» Tasks:
1. Please list every term that the Doctor Who passage puts inside quotation marks.
2. Select each line of the listing that contains the string "save", matching case exactly.

» Document passage:
* * *

So my little 3-year old girl huddled in my lap, tense on the off-chance that some dripping alien monstrosity would appear so that she could bolt from the room. Once the Adipose finally appeared, she relaxed. Blobby CGI moppets are reassuringly benign.


Anyway, I'm digressing. There is a point to all this. Here's the thing. There are aspects to the storytelling that she instinctively understands without needing explanations or following 45 years of continuity. She understands that Tom Baker with his boggling eyes and dragging scarf is exactly the same man as David Tennant in a crumpled suit and flyaway hair. She doesn't know what "regeneration" or "Time Lords" or any of that stuff is. She just understands. And she realises that he is "The Doctor" and that "Doctor Who" is just the name of the show, not the character. She accepts without question the fact that the TARDIS is bigger on the inside than on the outside. She understands that it's a spaceship and a time machine and, for all intents and purposes, the Doctor's home. I don't know how she understands all this, she just does.

* * *

» Record list:
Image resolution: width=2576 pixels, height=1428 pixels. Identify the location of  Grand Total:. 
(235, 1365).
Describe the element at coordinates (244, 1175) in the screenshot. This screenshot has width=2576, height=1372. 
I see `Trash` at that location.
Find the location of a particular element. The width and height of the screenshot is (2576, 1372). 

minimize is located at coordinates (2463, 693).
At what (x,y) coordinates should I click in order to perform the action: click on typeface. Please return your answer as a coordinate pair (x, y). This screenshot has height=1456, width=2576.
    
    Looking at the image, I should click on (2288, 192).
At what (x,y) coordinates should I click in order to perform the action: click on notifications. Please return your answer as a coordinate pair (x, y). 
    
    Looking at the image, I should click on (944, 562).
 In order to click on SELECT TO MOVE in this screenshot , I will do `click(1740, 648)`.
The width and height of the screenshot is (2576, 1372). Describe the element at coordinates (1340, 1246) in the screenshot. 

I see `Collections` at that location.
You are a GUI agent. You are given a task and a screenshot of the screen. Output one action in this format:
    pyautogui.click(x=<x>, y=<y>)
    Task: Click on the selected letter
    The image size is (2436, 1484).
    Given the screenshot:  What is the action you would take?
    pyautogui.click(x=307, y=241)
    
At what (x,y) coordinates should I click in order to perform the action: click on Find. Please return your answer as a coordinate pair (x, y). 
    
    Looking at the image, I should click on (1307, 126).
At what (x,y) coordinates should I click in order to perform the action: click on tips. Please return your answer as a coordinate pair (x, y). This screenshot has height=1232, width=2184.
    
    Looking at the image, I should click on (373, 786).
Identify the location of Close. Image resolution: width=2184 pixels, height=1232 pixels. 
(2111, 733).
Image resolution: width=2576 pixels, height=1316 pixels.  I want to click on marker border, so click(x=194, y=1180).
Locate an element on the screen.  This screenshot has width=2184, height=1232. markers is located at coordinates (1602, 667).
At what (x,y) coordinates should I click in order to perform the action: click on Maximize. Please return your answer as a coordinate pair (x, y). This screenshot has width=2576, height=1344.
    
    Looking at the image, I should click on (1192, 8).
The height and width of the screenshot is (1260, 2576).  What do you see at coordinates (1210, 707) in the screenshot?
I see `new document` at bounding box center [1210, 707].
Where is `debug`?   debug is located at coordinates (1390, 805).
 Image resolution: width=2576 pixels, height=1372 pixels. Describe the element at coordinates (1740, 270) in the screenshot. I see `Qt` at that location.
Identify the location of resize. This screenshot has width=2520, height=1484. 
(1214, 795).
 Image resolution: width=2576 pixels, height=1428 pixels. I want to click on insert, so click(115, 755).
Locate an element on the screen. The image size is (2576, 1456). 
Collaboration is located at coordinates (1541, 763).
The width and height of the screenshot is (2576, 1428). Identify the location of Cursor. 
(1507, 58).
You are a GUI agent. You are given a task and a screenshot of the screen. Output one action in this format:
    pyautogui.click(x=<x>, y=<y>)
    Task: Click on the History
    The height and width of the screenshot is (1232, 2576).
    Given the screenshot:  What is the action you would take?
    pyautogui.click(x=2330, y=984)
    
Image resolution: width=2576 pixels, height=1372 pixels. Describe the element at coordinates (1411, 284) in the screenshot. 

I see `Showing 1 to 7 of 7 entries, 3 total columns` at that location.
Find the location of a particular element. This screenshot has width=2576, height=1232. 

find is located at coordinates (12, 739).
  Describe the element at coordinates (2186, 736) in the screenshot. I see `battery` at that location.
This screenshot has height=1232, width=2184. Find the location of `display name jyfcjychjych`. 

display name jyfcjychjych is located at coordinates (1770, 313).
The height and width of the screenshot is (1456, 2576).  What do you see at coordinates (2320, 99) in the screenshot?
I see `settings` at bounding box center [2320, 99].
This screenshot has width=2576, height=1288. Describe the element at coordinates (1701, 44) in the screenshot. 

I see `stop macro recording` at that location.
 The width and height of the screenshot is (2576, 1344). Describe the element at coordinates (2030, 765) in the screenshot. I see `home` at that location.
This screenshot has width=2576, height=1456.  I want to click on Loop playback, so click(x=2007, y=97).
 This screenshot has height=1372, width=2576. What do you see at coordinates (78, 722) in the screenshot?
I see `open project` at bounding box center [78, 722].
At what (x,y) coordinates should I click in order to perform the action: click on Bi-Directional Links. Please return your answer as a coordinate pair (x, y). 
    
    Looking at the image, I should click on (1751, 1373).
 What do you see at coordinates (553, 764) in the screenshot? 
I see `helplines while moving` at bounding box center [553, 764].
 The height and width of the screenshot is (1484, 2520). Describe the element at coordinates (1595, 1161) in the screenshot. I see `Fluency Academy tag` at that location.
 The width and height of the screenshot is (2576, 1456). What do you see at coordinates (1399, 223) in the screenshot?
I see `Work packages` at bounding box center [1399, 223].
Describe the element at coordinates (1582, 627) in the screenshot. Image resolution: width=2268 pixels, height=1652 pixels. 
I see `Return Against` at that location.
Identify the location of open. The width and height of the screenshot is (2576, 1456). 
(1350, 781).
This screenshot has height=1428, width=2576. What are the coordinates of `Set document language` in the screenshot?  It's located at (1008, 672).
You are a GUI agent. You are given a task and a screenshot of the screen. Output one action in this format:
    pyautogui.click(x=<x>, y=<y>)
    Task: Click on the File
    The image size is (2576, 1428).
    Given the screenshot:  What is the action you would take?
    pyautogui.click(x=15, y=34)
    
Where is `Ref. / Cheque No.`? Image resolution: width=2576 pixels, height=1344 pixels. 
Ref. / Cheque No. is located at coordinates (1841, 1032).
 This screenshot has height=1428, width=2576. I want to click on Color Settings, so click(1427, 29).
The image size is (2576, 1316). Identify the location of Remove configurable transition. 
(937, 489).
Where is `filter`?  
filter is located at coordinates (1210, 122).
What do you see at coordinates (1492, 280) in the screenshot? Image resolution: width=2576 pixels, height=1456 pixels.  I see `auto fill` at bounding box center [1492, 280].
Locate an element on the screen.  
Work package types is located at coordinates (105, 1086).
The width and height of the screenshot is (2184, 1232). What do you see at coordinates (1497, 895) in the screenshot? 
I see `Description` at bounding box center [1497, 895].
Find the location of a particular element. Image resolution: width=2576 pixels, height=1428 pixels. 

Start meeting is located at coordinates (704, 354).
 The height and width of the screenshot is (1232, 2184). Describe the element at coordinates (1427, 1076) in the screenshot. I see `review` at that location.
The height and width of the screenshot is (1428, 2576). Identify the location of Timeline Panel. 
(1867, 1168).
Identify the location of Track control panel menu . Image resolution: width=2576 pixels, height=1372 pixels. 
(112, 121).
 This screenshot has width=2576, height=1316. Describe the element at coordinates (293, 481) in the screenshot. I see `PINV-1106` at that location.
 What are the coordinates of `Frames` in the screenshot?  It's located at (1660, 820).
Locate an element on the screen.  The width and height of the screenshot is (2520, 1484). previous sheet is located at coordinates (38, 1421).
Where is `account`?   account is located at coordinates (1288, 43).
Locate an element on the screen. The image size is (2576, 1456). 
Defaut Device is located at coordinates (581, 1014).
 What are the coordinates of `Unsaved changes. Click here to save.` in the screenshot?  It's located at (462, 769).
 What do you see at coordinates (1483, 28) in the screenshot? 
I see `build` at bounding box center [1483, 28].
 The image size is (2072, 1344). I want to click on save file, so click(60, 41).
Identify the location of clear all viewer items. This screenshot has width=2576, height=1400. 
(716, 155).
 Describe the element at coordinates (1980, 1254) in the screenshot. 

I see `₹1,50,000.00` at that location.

* * *

» Expected outputs:
1.
- "regeneration"
- "Time Lords"
- "The Doctor"
- "Doctor Who"

2.
 What are the coordinates of `Unsaved changes. Click here to save.` in the screenshot?  It's located at (462, 769).
 The image size is (2072, 1344). I want to click on save file, so click(60, 41).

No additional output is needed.